Back in March, the attorneys for Georgia Republican Party Chairman David Shafer sent an 11 page letter to Fulton County District Attorney Fani Willis detailing what they believe to be the legal case for the GOP’s actions in having the 16 Republican Presidential elector nominees cast an electoral college vote for Donald Trump.

The letter, a copy of which was obtained by the Atlanta Journal-Constitution, lays out what Shafer’s team is likely to claim should DA Willis charge them with a crime. The letter states in part:

We have extensively discussed the 1960 Hawaii precedent in a previous letter to you and in various court filings in the Special Purpose Grand Jury matter. The precedent is also specifically referenced in the advice of counsel email message attached to this letter as Exhibit A. As you may recall, the precise scenario which occurred in Georgia in 2020 occurred in Hawaii in 1960, except the positions of the political parties were reversed.

In the 1960 Presidential election, then-Vice President Richard Nixon, a Republican, carried Hawaii by less than 1% of the vote (0.06%), and the Republican presidential elector nominees were certified by the Governor of Hawaii as having been elected.
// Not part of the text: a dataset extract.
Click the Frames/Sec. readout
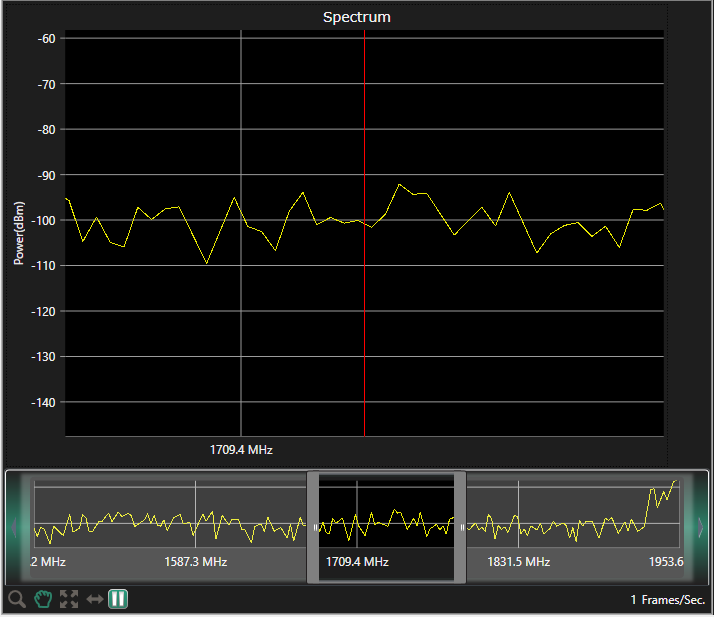pos(667,600)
Democrats filed a lawsuit contesting the certification of the election, and this contest was still pending as of December 19, 1960, the date that the presidential electors were required by federal law to meet. Both the certified Republican presidential electors and uncertified Democrat presidential electors separately met on December 19, and each cast electoral votes that were transmitted to Congress. When the election lawsuit was finally adjudicated on December 30, then-Senator John Kennedy was declared to have carried the state. Only because the Democratic nominee electors had taken the necessary step of casting their contingent presidential electoral ballots on the federally mandated date of December 19, 1960, the Governor of Hawaii was able to certify their votes for Senator Kennedy as President to Congress on January 4, 1961. Congress then counted the Hawaii electoral votes for Senator Kennedy, disregarding the previously and timely certified votes for Vice President Nixon.
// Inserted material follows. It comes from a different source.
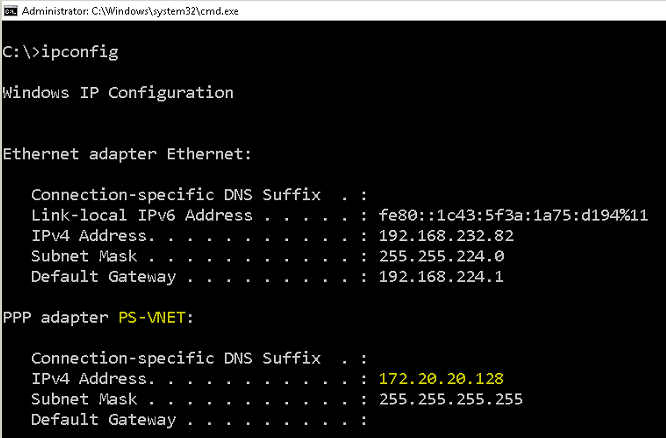Click the highlighted 172.20.20.128 address
The width and height of the screenshot is (666, 438).
pyautogui.click(x=441, y=379)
Willis did not respond to the AJC’s request to comment on the letter. I guess we’ll have to wait until sometime between July 11 and September 1 of 2023 to find out what her office thinks of this letter.
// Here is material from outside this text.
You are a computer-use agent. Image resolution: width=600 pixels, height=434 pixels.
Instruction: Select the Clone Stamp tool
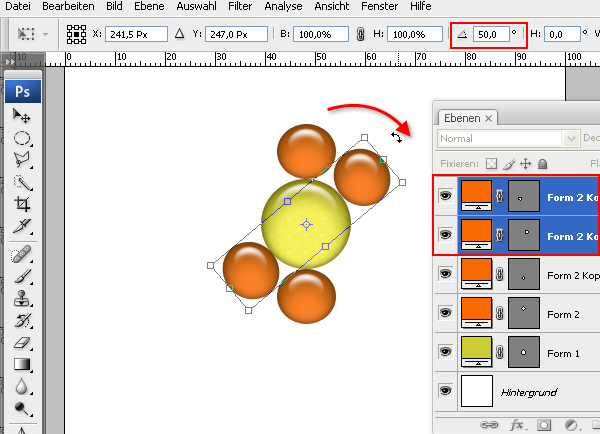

The release of this letter is the latest in what appears to be the growing public fight over Trump’s and the Georgia GOP’s post 2020 election actions. Because it is taking Willis so long to announce her decision, I expect many more of these types of news stories – from both sides. Wouldn’t it be better to announce decisions to prosecute now and either let people get on with their lives, or battle these things out in court as opposed to in the media?